### Problem to work on
Copy the listing verbatim from the line containing "At what coordinates should I click to accomplish: Toggle" through the line containing "coord(566,790)", both included.

^^^^^^^^^^^^^^^^

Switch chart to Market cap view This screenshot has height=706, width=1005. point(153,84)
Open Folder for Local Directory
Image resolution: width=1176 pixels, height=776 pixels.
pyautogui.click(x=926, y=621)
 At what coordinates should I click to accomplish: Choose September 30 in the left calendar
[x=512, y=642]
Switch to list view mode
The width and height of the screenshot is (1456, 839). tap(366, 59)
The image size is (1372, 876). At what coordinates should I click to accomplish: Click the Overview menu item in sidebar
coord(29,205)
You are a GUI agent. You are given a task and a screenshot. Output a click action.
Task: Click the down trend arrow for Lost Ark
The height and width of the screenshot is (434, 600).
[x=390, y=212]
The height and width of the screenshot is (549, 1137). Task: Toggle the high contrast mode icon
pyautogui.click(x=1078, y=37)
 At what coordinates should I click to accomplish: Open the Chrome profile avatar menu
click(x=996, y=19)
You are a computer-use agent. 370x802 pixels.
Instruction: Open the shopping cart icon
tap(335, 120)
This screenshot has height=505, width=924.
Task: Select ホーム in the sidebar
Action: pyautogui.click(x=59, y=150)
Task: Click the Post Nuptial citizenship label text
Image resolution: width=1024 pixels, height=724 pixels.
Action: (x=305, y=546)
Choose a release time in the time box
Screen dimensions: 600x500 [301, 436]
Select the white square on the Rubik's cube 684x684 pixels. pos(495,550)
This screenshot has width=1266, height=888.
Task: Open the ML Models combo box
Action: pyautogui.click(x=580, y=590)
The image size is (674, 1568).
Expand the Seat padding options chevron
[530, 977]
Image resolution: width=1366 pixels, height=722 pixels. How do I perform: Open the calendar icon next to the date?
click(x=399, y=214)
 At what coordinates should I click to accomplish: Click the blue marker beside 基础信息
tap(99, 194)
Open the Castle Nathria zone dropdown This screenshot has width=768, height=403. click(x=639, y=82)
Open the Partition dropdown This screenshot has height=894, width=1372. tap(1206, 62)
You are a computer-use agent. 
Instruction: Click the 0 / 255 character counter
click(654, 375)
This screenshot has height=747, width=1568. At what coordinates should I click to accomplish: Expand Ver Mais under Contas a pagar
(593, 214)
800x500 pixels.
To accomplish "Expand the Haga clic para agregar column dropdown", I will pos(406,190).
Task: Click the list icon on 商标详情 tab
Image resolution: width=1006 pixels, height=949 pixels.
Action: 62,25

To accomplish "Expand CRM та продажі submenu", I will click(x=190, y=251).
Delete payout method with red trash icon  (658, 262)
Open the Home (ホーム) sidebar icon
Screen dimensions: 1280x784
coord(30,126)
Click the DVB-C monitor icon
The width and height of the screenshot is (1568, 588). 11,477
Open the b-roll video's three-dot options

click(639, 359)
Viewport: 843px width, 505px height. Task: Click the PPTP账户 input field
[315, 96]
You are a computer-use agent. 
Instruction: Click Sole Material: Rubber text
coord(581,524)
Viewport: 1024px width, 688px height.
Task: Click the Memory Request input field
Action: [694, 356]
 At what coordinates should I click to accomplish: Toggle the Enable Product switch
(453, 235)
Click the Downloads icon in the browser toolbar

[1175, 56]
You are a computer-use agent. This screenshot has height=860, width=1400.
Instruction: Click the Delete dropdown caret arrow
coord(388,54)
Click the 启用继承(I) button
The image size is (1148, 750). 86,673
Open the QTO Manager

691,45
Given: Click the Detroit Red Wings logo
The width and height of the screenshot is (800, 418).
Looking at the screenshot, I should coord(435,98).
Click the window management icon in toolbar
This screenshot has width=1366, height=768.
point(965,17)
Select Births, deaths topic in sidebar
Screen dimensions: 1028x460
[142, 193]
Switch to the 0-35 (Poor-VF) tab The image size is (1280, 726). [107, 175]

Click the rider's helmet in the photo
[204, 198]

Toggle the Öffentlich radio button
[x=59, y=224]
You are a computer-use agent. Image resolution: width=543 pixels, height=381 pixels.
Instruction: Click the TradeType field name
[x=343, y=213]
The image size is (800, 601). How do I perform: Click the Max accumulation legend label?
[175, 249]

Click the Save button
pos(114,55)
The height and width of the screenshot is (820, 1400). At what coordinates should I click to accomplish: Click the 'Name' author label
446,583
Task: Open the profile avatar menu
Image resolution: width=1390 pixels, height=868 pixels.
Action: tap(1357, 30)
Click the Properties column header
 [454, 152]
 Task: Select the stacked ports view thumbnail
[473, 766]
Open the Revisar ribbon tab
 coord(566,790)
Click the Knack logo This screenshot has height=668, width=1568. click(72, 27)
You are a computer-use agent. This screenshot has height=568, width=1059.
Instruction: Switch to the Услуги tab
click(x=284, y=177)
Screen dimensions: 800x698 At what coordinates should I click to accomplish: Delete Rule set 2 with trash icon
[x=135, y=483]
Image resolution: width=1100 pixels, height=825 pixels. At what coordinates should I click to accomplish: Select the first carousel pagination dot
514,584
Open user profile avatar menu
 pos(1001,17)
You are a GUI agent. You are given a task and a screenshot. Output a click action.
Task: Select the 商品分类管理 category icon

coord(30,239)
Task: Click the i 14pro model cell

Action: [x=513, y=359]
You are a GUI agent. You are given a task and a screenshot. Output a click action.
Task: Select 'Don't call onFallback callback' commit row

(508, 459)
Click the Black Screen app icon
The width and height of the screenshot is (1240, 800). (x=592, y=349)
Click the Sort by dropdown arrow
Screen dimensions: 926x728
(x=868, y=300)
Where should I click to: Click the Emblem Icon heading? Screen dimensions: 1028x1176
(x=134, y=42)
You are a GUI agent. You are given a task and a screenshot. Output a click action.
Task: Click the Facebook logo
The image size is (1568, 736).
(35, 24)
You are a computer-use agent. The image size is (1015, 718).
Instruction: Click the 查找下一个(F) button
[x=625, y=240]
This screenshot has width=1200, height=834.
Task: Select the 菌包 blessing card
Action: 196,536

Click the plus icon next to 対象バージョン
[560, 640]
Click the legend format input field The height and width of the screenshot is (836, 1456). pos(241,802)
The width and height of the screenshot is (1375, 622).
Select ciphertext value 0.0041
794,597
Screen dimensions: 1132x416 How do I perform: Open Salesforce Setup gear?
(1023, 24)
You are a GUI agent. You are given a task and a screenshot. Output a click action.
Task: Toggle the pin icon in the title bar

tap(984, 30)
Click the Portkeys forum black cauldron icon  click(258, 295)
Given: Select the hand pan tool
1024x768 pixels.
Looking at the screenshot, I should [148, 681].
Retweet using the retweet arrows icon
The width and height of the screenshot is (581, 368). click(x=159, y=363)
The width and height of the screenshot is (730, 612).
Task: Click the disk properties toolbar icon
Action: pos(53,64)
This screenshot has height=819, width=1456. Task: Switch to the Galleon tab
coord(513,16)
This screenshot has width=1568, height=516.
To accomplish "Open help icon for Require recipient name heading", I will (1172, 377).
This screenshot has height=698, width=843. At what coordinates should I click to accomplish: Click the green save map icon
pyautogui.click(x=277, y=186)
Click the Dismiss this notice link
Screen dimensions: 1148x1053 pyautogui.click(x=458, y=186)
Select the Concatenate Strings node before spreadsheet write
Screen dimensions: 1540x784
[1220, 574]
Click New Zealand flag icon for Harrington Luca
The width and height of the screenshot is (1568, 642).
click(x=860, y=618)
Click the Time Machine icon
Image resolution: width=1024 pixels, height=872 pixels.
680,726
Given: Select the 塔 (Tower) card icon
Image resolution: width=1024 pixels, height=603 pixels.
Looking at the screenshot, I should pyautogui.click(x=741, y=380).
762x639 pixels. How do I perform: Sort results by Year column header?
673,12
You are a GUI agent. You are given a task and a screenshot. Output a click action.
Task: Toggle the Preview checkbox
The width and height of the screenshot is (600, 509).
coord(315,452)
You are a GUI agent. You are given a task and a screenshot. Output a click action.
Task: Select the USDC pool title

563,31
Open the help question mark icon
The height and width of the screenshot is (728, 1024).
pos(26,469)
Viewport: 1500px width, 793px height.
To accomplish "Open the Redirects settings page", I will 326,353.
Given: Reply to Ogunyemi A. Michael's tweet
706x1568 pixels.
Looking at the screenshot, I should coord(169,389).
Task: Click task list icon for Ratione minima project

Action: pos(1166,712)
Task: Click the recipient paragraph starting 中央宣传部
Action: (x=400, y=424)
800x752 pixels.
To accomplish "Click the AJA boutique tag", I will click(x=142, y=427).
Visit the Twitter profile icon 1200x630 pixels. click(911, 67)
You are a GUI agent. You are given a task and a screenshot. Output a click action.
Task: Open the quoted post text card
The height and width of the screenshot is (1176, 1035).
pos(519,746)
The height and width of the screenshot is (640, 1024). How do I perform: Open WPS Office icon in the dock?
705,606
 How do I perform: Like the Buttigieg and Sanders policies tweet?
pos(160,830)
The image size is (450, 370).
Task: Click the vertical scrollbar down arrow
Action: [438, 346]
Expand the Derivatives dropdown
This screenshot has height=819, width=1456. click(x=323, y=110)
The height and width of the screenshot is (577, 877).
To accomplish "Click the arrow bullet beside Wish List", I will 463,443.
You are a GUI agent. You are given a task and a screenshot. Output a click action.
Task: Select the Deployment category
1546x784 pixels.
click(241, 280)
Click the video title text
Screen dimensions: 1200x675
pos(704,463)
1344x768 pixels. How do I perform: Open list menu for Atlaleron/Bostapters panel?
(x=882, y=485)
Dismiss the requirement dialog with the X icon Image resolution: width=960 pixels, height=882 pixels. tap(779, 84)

^^^^^^^^^^^^^^^^

### Response to this exercise
 At what coordinates should I click to accomplish: Toggle the Enable Product switch
(453, 235)
Click the Downloads icon in the browser toolbar

[1175, 56]
You are a computer-use agent. This screenshot has height=860, width=1400.
Instruction: Click the Delete dropdown caret arrow
coord(388,54)
Click the 启用继承(I) button
The image size is (1148, 750). 86,673
Open the QTO Manager

691,45
Given: Click the Detroit Red Wings logo
The width and height of the screenshot is (800, 418).
Looking at the screenshot, I should coord(435,98).
Click the window management icon in toolbar
This screenshot has width=1366, height=768.
point(965,17)
Select Births, deaths topic in sidebar
Screen dimensions: 1028x460
[142, 193]
Switch to the 0-35 (Poor-VF) tab The image size is (1280, 726). [107, 175]

Click the rider's helmet in the photo
[204, 198]

Toggle the Öffentlich radio button
[x=59, y=224]
You are a computer-use agent. Image resolution: width=543 pixels, height=381 pixels.
Instruction: Click the TradeType field name
[x=343, y=213]
The image size is (800, 601). How do I perform: Click the Max accumulation legend label?
[175, 249]

Click the Save button
pos(114,55)
The height and width of the screenshot is (820, 1400). At what coordinates should I click to accomplish: Click the 'Name' author label
446,583
Task: Open the profile avatar menu
Image resolution: width=1390 pixels, height=868 pixels.
Action: tap(1357, 30)
Click the Properties column header
 [454, 152]
 Task: Select the stacked ports view thumbnail
[473, 766]
Open the Revisar ribbon tab
 coord(566,790)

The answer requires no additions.